By Eric Sundquist
The move away from “stroads”—urban streets designed to rural road standards—received new support this month, as Massachusetts and California DOTs endorsed new design guidance that treats urban streets as livable places as well as multimodal transportation facilities.
The National Association of City Transportation Officials’ Urban Street Design Guide previously had been endorsed by the Washington State DOT. All three DOTs are SSTI participants.
“The Urban Street Design Guide provides essential design principles which can create safe, multimodal urban street designs around the Commonwealth,” MassDOT Secretary Richard A. Davey said in his endorsement letter. “MassDOT is pleased to share in NACTO’s commitment to improving urban streets and creating sustainable street designs.”

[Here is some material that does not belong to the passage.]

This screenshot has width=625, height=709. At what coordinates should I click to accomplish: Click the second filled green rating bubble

“California’s transportation system must be multimodal and support bicycles and pedestrians as well as automobiles,” Caltrans Director Malcolm Dougherty said in a statement. “Caltrans’ endorsement of these innovative street design options is an important part of modernizing our approach to improving transportation for all Californians.”

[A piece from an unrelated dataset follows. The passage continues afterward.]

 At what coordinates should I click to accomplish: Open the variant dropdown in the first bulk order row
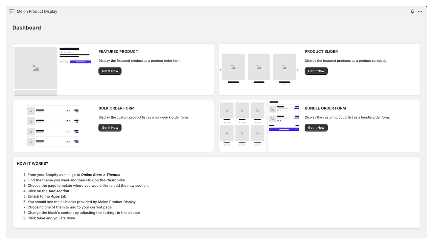68,110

Caltrans’ announcement may have more impact because MassDOT’s Highway Design Manual already permits designs and concepts described in the NACTO guide, including 10-foot lanes and designing to relatively slow urban target speeds.
In contrast, Caltrans’ design manual, followed not only by the department but by many local governments as well, often requires exceptions in order to produce NACTO-style designs. As such, the endorsement represents a greater departure from current practice, and the announcement was greeted enthusiastically by stakeholders.
Following the endorsement, Caltrans is reviewing its HDM, MUTCD, and other guidance to better embrace concepts that create multimodal, livable streets.
Eric Sundquist is Managing Director of SSTI.